Brasília discute ampliação do acesso à cannabis medicinal para autistas
Deputado propõe protocolo clínico e campanhas informativas para integrar a terapia ao SUS
Publicada em 23/04/2025

Imagem: Ângelo Pignaton/ Agência CLDF
Na terça-feira (22), a Câmara Legislativa do Distrito Federal (CLDF) debateu a ampliação do acesso à cannabis medicinal para autistas. A reunião reuniu especialistas, mães atípicas e representantes de associações para discutir estratégias de regulamentação do uso terapêutico da Cannabis sativa em casos de transtorno do espectro autista (TEA), epilepsia e dores crônicas. Também foi pautado o incentivo à pesquisa científica sobre os efeitos da planta.
Durante o encontro, o deputado Fábio Felix (PSOL), apresentou propostas para superar os entraves no acesso à cannabis medicinal no Distrito Federal. Entre elas, está a formação de um grupo de trabalho com o secretário de Saúde para desenvolver um protocolo clínico que viabilize a incorporação da terapia ao Sistema Único de Saúde (SUS). O parlamentar também defendeu a criação de materiais informativos – impressos e digitais – para combater o preconceito sobre o uso da substância.
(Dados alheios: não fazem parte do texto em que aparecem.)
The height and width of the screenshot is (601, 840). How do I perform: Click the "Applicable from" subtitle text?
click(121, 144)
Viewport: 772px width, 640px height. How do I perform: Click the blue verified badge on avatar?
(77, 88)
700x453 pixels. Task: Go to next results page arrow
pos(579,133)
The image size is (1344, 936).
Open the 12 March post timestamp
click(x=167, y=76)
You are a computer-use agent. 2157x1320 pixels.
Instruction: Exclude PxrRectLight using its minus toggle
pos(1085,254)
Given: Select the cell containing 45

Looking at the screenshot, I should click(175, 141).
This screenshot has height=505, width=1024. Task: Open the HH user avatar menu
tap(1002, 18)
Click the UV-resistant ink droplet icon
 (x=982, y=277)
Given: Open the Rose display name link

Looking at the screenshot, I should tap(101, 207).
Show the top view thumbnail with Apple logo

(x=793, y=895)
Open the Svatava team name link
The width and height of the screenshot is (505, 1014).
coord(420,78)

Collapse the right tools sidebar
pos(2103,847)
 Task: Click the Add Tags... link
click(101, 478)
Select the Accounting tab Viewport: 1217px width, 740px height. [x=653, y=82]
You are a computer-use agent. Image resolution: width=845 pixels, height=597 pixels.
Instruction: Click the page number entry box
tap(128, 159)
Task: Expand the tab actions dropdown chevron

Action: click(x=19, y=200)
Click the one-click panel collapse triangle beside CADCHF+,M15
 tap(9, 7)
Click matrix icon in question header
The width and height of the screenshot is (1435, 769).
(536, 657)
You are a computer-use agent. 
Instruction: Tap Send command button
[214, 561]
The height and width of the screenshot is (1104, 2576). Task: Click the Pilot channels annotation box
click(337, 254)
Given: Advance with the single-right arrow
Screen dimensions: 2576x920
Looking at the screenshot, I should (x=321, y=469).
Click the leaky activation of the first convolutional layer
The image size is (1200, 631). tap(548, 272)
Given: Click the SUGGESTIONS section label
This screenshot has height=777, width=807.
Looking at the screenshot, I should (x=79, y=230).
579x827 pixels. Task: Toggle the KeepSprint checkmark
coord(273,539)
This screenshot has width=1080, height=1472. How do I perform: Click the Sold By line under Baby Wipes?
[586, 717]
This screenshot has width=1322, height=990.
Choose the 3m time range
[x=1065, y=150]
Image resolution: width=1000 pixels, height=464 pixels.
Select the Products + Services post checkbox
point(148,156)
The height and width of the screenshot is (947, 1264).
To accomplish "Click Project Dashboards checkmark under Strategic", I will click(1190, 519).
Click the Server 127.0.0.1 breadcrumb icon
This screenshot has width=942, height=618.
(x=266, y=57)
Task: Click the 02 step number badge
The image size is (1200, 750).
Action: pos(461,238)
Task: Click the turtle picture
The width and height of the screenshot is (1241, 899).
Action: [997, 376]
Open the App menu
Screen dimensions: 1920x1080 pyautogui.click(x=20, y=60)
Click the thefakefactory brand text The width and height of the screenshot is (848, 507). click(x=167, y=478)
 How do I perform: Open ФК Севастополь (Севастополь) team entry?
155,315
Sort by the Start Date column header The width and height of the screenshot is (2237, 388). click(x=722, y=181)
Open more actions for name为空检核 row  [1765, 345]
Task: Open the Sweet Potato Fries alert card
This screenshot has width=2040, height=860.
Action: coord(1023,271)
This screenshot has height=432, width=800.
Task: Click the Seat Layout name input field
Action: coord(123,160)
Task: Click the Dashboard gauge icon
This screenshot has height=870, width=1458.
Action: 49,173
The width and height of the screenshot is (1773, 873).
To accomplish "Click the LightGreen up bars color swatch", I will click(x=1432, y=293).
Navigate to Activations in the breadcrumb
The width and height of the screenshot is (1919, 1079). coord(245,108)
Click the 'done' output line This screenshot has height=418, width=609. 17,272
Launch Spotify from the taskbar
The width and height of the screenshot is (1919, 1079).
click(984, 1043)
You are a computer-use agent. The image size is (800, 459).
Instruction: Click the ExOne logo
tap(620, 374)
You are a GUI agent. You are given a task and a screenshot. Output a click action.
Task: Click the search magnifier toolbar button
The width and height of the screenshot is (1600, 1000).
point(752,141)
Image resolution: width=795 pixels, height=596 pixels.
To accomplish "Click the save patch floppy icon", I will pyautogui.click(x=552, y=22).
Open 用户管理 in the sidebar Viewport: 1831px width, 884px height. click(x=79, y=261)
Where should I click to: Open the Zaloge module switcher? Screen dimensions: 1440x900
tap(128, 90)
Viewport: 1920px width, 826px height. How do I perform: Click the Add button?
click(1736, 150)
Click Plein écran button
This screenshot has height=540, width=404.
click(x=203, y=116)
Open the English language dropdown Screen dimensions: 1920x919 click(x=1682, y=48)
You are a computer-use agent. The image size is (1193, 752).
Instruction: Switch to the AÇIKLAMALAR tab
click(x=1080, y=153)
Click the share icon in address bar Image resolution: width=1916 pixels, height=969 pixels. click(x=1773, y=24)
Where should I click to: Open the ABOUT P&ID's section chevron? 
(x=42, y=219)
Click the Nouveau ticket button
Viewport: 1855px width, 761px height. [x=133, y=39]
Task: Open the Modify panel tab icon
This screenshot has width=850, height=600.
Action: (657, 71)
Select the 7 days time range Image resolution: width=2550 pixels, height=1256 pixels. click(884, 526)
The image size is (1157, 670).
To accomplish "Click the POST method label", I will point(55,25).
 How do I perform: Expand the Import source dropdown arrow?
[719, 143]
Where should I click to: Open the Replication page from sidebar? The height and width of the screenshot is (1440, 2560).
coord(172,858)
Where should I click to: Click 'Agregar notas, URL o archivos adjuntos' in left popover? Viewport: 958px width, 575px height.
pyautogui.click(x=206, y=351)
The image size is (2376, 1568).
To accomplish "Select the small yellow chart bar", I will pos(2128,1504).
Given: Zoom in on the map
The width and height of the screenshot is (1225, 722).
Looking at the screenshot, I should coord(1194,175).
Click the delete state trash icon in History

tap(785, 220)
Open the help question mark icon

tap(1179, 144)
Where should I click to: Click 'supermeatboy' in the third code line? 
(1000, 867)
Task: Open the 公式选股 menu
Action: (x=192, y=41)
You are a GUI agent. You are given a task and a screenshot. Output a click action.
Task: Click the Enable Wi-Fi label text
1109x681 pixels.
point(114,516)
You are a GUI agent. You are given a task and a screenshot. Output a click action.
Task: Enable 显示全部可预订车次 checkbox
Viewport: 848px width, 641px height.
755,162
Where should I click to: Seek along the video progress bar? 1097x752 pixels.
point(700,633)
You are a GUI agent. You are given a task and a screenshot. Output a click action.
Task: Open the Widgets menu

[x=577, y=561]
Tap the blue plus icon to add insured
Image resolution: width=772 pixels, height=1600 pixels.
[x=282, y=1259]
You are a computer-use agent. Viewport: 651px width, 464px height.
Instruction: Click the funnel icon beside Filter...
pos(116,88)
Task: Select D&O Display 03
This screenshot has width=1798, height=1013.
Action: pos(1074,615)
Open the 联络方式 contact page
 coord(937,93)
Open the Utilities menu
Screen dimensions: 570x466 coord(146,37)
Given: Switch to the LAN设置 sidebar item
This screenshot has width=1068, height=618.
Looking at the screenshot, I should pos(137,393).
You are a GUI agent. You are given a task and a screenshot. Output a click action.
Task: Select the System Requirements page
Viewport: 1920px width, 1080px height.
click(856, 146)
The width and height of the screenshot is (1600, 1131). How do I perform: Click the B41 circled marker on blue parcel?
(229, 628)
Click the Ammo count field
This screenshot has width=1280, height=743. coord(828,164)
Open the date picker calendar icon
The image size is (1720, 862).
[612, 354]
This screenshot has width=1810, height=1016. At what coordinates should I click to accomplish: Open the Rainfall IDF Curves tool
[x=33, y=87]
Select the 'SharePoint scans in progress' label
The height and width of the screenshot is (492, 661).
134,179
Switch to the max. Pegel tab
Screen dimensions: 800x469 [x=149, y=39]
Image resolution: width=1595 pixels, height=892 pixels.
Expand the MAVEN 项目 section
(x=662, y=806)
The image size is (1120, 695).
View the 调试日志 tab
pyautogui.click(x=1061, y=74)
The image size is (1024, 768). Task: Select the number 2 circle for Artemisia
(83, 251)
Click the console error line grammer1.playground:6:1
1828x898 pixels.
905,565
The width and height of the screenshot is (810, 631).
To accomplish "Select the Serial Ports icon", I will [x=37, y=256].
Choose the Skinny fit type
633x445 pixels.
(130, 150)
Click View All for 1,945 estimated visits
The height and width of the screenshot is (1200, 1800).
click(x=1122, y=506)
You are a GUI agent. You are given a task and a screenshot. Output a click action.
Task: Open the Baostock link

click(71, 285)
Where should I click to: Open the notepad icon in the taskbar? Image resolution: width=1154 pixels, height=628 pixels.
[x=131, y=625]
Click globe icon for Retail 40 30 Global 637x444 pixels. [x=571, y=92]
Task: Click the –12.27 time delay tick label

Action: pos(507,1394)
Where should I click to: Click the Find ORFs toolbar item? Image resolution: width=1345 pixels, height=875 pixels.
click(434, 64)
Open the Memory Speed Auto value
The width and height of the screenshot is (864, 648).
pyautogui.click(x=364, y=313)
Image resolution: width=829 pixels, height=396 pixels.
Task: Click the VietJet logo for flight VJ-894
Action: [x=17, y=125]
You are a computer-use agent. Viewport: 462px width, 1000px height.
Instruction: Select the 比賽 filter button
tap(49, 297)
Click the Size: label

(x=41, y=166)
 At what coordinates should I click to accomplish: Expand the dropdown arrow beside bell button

“A falta de informação e a estigmatização do tema impactam na hora de criar um repertório de possibilidades para o tratamento [do autismo]”, afirmou Felix. “Esses elementos geram a impossibilidade de o tema ser abordado na formação profissional e na Secretaria de Saúde.”
Histórias de transformação com o uso do canabidiol
Mãe de uma criança com autismo, Aline Rodrigues Ferreira relatou que o tratamento com canabidiol (CBD) trouxe melhorias significativas para seu filho Daniel, principalmente na redução da irritabilidade, comportamentos repetitivos e dificuldades de socialização.
“Já faz dois anos que utilizamos o canabidiol. A terapia nos proporcionou qualidade de vida. Daniel aprendeu a lidar melhor com a ansiedade e conseguiu progredir na escola”, disse Aline.
Tatiane Borges, vice-presidente da associação Aliança Verde, compartilhou sua trajetória com o uso do CBD. Seu filho, autista e diagnosticado com Síndrome de Sotos e epilepsia refratária, chegou a ter 30 crises convulsivas por dia. Com o tratamento, as convulsões cessaram completamente.
“Quando tivemos acesso ao óleo integral da Aliança Verde, nossa vida mudou. Hoje, meu filho não tem nenhuma crise convulsiva. Ele frequenta escola regular, brinca e tem mais autonomia”, afirmou Tatiane.
Desafios regulatórios e financiamento público
A neurologista pediátrica Jeanne Mazza, do Hospital Universitário de Brasília (HUB-UnB), destacou que, apesar da liberação do uso compassivo do CBD pelo Conselho Federal de Medicina desde 2014, o fornecimento público é restrito a casos específicos de epilepsia.
“A regulamentação em 2020 foi extremamente conservadora. Apenas três tipos de epilepsia foram contemplados, o que exclui outras condições importantes, como o TEA”, pontuou Mazza.
O peso do preconceito
Para o presidente do Instituto Agroecológico de Fitoterapia Bioser, Igor Aveline, o estigma associado à cannabis ainda é um dos maiores obstáculos ao acesso. “O preconceito impede que famílias iniciem a terapia canábica precocemente. Isso é consequência de uma política de Estado que prioriza a guerra às drogas em detrimento da saúde pública”, criticou.
Aveline ainda destacou que, em 2024, o Governo do Distrito Federal gastou em média R$ 25 mil por paciente judicializado para acesso ao CBD. Já o Instituto Bioser, com apoio de um programa social, atendeu mais de 100 famílias, promovendo uma economia de R$ 2,5 milhões aos cofres públicos.
“Nossa proposta é utilizar esses recursos para abrir uma clínica pública, em parceria com outras associações, e garantir acesso seguro e contínuo ao tratamento”, explicou Aveline.